El pleno rechazó con los 10 votos en contra del gobierno local la moción presentada por la plataforma vecinal
El pleno del Concello de Moaña rechazó este miércoles la moción presentada por una plataforma vecinal para proteger el sendero fluvial de Rialdarca del proyecto de una residencia privada para la tercera edad. El gobierno local defendió que la modificación urbanística que piden los vecinos no se puede hacer porque, tal y como está planteada, sería ilegal. La moción cayó finalmente con 10 votos en contra del BNG y 5 abstenciones del PP.
Ana Pastoriza tomó la palabra en nombre de la plataforma vecinal, respaldada por asociaciones como Praia Seara, Tirán, un colectivo cultural de Rialdarca y varios grupos ecologistas y profesionales del medio ambiente. Explicó que en solo un mes habían recogido centenares de firmas para pedir que el Concello cambie la calificación de esos terrenos: que dejen de ser suelo rústico protegido para uso agrícola y pasen a ser zona verde, blindando así el espacio frente a la construcción.
Según Pastoriza, ese cambio es urgente porque el estudio ambiental que presentó el promotor en noviembre de 2024 tiene «errores y omisiones graves». Recordó que la zona afectada es un corredor ecológico con dos hábitats protegidos donde viven decenas de especies de flora y cientos de especies animales, algunas en peligro de extinción.
La respuesta del gobierno municipal por parte de la portavoz del BNG, María Ortega, giró en torno a una idea central: lo que pide la plataforma no se puede hacer sin saltarse la ley. Ortega explicó que ese terreno ya tiene un nivel de protección alto por normativa autonómica desde 2011 y 2016, y que cualquier construcción necesita el visto bueno de la Xunta. Si el promotor no cumple los requisitos, el proyecto no saldrá adelante; pero mientras cumpla la normativa, el Concello está obligado a tramitar su expediente, le guste o no al gobierno local.
El argumento más duro llegó al hablar de la modificación puntual del plan urbanístico que reclaman los vecinos. Ortega sostuvo que cambiar la calificación de una sola parcela, justo en la que se pretende desarrollar un proyecto privado ya en marcha, y no la del resto del corredor ecológico o de otros ríos del municipio, no respondería a un criterio ambiental real, sino a la intención de frenar ese proyecto en «concreto». Según explicó, eso es lo que en derecho administrativo se llama «desviación de poder»: usar una herramienta legal para un fin distinto al que le corresponde, algo que, según el asesor jurídico del propio Concello, convertiría la modificación en un acto «ilegal».

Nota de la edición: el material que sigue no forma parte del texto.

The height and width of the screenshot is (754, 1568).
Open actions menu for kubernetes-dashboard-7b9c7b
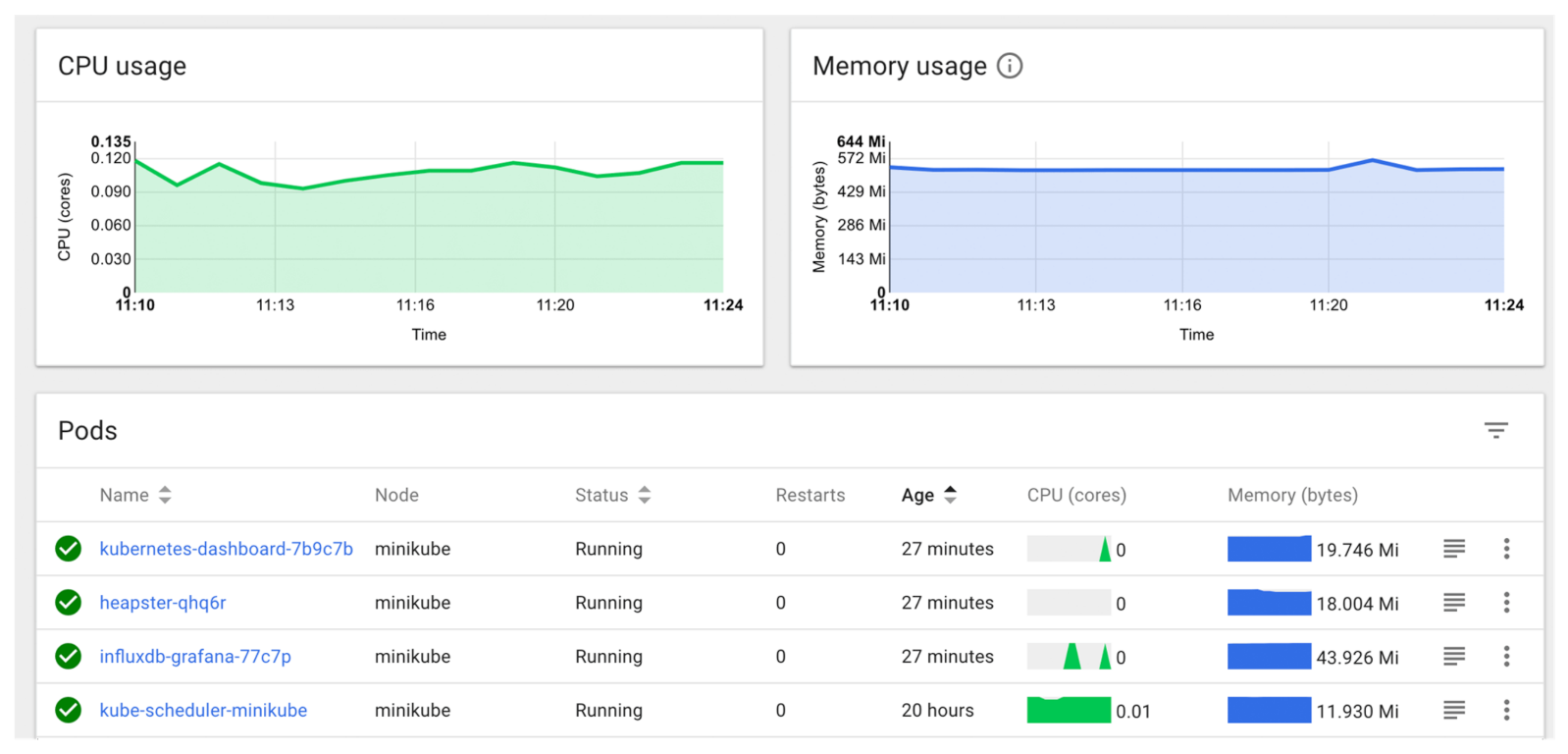(x=1506, y=549)
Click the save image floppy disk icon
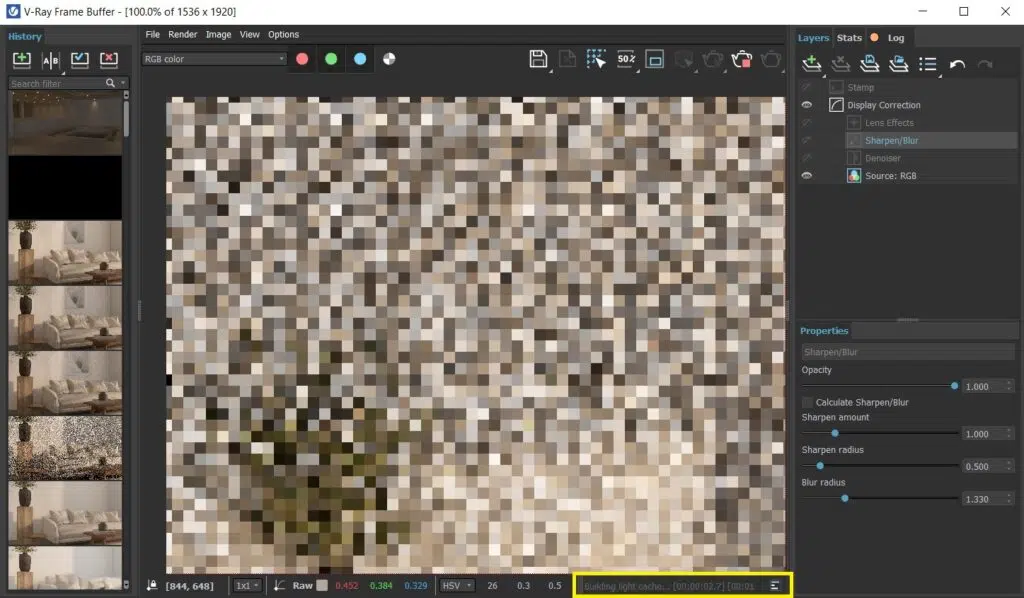Screen dimensions: 1024x598 click(538, 59)
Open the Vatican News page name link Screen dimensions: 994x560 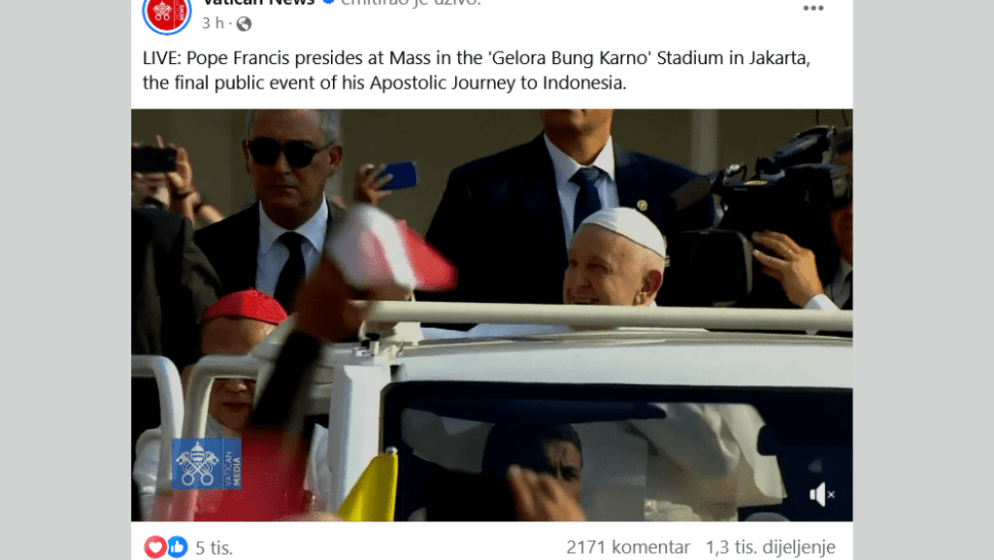pos(259,3)

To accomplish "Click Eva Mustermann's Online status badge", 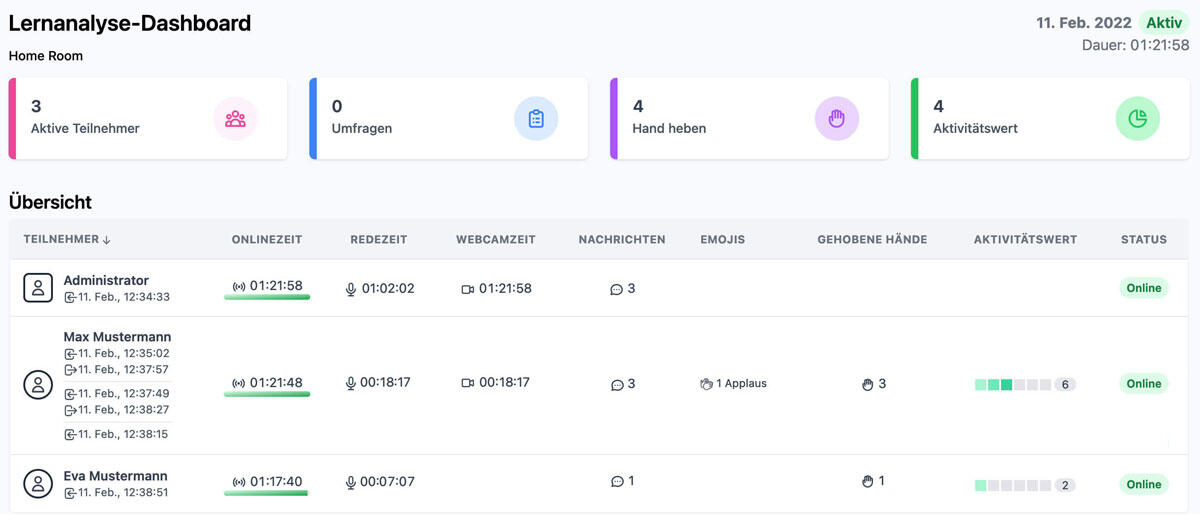I will pyautogui.click(x=1143, y=484).
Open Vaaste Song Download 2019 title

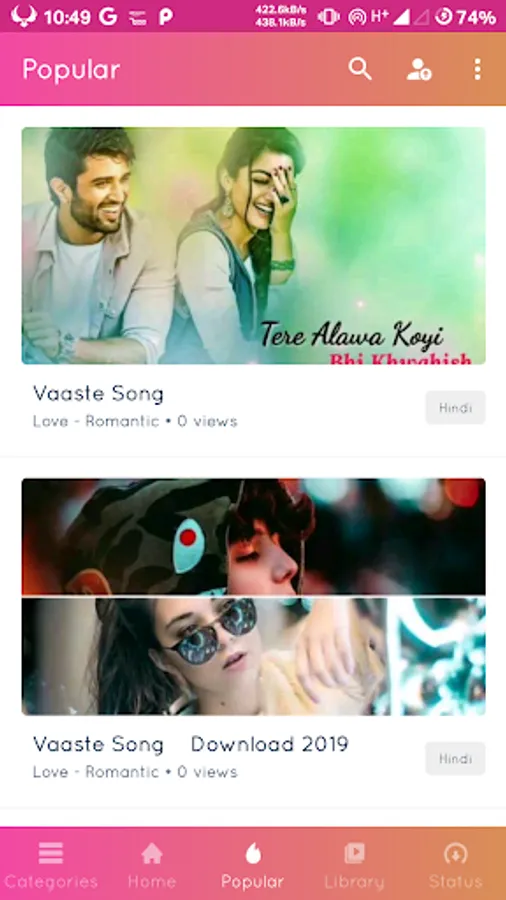click(x=190, y=744)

El Partido Popular se abstiene
Íria Charlín, en representación del PP, anunció la abstención de su grupo. Dijo entender la preocupación vecinal, pero atribuyó el conflicto a la falta de transparencia y de diálogo del gobierno municipal a la hora de gestionar el proyecto. Reconoció que le falta información y se comprometió a estudiar con calma el informe jurídico de la plataforma. Recordó también que el gobierno local, al tener mayoría absoluta, tiene margen para revisar el plan urbanístico si quisiera, y pidió que asuma su responsabilidad y dé explicaciones por cómo se ha llevado este asunto.
En su turno final, Ana Pastoriza insistió en que los vecinos están dispuestos a aportar toda la información que haga falta, tras «dos meses intensos y muy duros». Rechazó los argumentos de María Ortega y avisó de que la plataforma seguirá reclamando la protección del espacio pese al resultado de la votación de hoy.